Secondo la Procura di Pescara l’ex capo della Squadra Mobile Piefrancesco Muriana non ha calunniato i carabinieri forestali che indagavano su Rigopiano. Evidenziati, inoltre, i dati medico-legali che parlano di “seria sofferenza psichica”.
Secondo la Procura di Pescara l’ex capo della Squadra Mobile Piefrancesco Muriana non ha calunniato i carabinieri forestali che indagavano su Rigopiano perché in questo caso la sua accusa “venne in concreto attuata per effetto di una dinamica di ricostruzione di atti non adeguata, superficiale e soprattutto disancorata da ogni doverosa tempistica di ricostruzione dell’atto”, e “parallelamente vanno evidenziati i dati medico-legali di seria sofferenza psichica del medesimo Muriana, attestati nella documentazione sanitaria dell’Ospedale Civile di Chieti”, e infatti “si è evidenziato appunto la sua ossessiva persuasione di essere vittima di un percorso” a sua volta “di accuse calunniose, di essere perseguitato da alcuni organi di informazione, e di essere alla ricerca della verità che prima o poi sarebbe emersa”.
Per la Procura poi “l’indagato ha ammesso che nel tempo le sue convinzioni si siano così radicate da avere perso lucidità, quasi che l’autore dell’esposto fosse un’altra persona rispetto al Muriana da tutti conosciuto”. E’ quanto si legge nella richiesta di archiviazione scritta dai pm Anna Rita Mantini e Luca Sciarretta, i quali provano a mettere la parola fine su una serie di percorsi paralleli alla vicenda della tragedia di Rigopiano, quelli relativi ai veleni post catastrofe e alle successive denunce e controdenunce sulle indagini.
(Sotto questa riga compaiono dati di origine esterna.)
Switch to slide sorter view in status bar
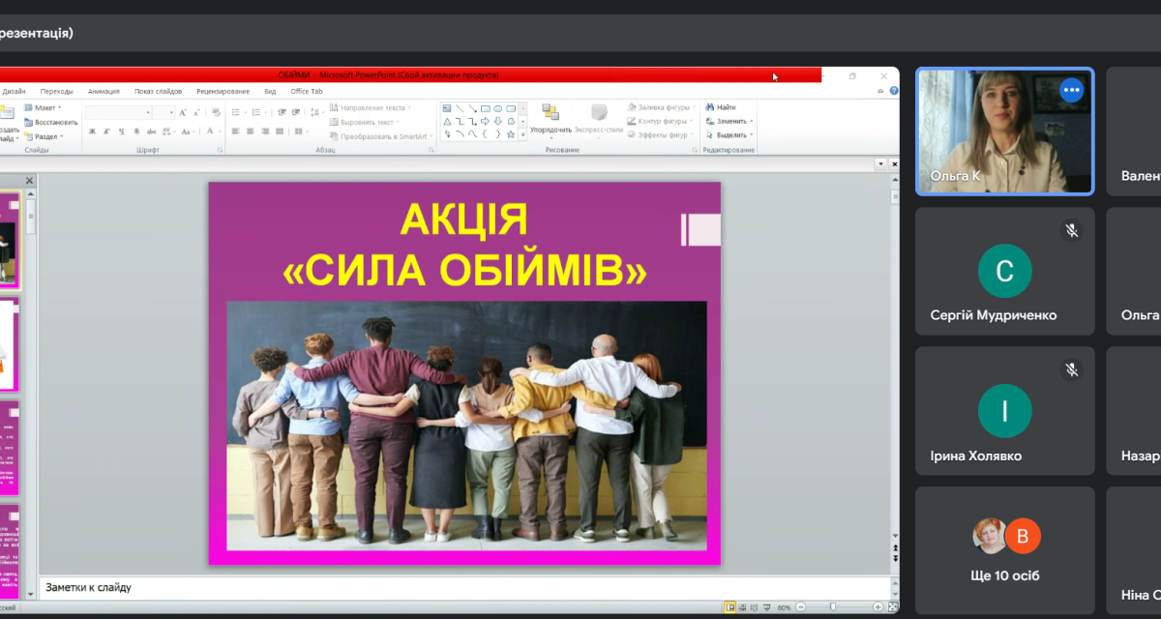[x=742, y=607]
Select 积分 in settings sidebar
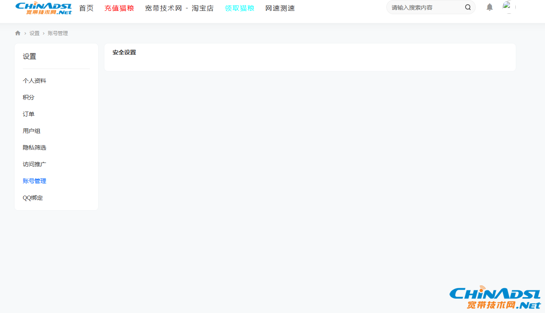This screenshot has height=313, width=545. 29,97
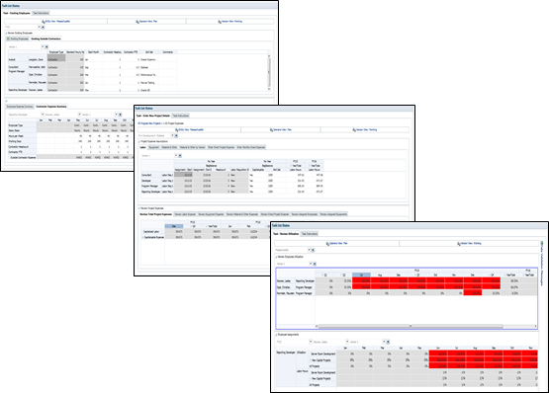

I pm sottolineano il tentativo di suicidio di Muriana dello scorso giugno ed evidenziano “dati medico legali di seria sofferenza psichica”. I pm chiedono anche l’archiviazione del reato di depistaggio per il quale era indagato Muriana insieme ai funzionari della Prefettura di Pescara dopo l’esposto di Alessio Feniello, padre di una delle vittime, perchè ‘infondata’. Da parte sua non ci fu nessuna “volontaria omessa trasmissione di informazioni” sulle telefonate di D’Angelo, il cameriere che chiese aiuto alla Prefettura al mattino del 18 gennaio 2017, perchè furono gli “agenti prefettizi, al contrario dell’indagato. dolosamente” ad omettere “di partecipare alla polizia giudiziaria e in definitiva alla Procura”, le notizie su quella telefonata. “Fu la Prefettura sola a depistare”- concludono i pm.